Galileo was not only an astronomer and a philosopher but also a physicist, engineer and mathematician who played a major role in the scientific revolution during the Renaissance time. His achievements include improvements to the telescope and consequent astronomical observations and support for heliocentrism. Galileo has been called as the father of modern observational astronomy, the "father of modern physics" and the "father of modern science".
His contributions to observational astronomy include the telescopic confirmation of the phases of Venus, the discovery of the four largest satellites of Jupiter (named the Galilean moons in his honour), and the observation and analysis of sunspots. Galileo also worked in applied science and technology, inventing an improved military compass and other instruments.

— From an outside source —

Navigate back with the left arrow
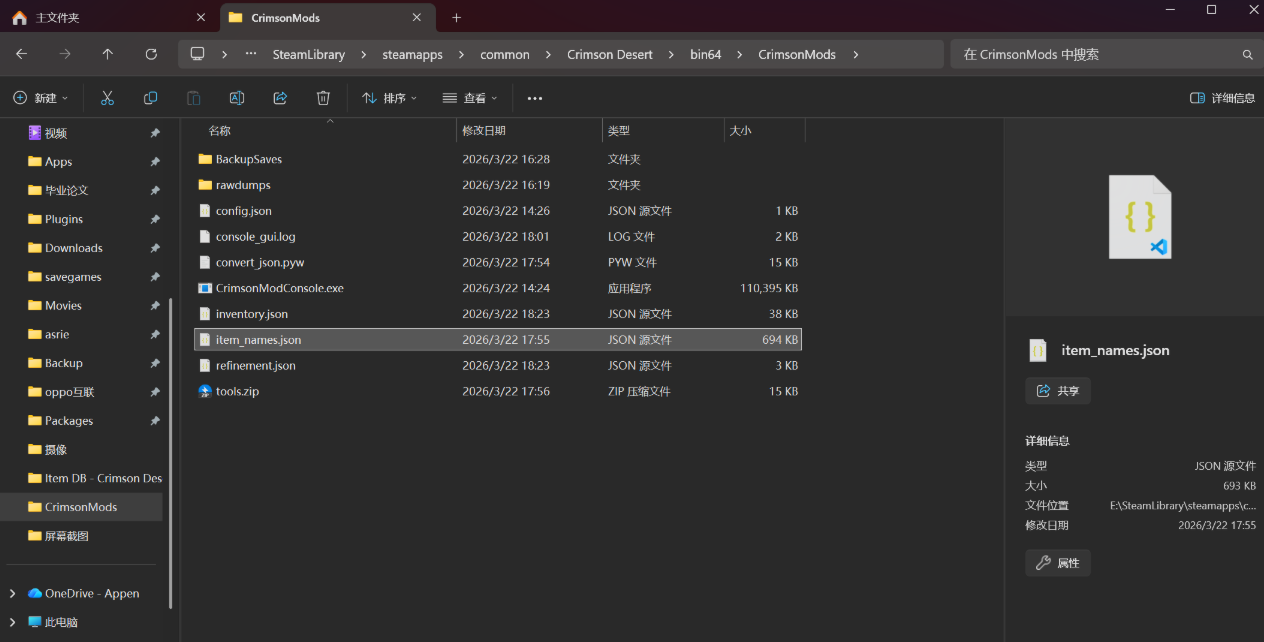 point(22,54)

Galileo was never married. However, he did have a brief relationship with Marina Gamba, a woman he met on one of his many trips to Venice. Marina lived in Galileo's house in Padua where she bore him three children. His two daughters, Virginia and Livia, were both put in convents where they became, respectively, Sister Maria Celeste and Sister Arcangela. In 1610, Galileo moved from Padua to Florence where he took a position at the Court of the Medici family. He left his son, Vincenzio, with Marina Gamba in Padua. In 1613, Marina married Giovanni Bartoluzzi, and Vincenzio joined his father in Florence. Galileo's beloved elder daughter, Virginia (Sister Maria Celeste), was particularly devoted to her father. She is buried with him in his tomb in the Basilica of Santa Croce, Florence.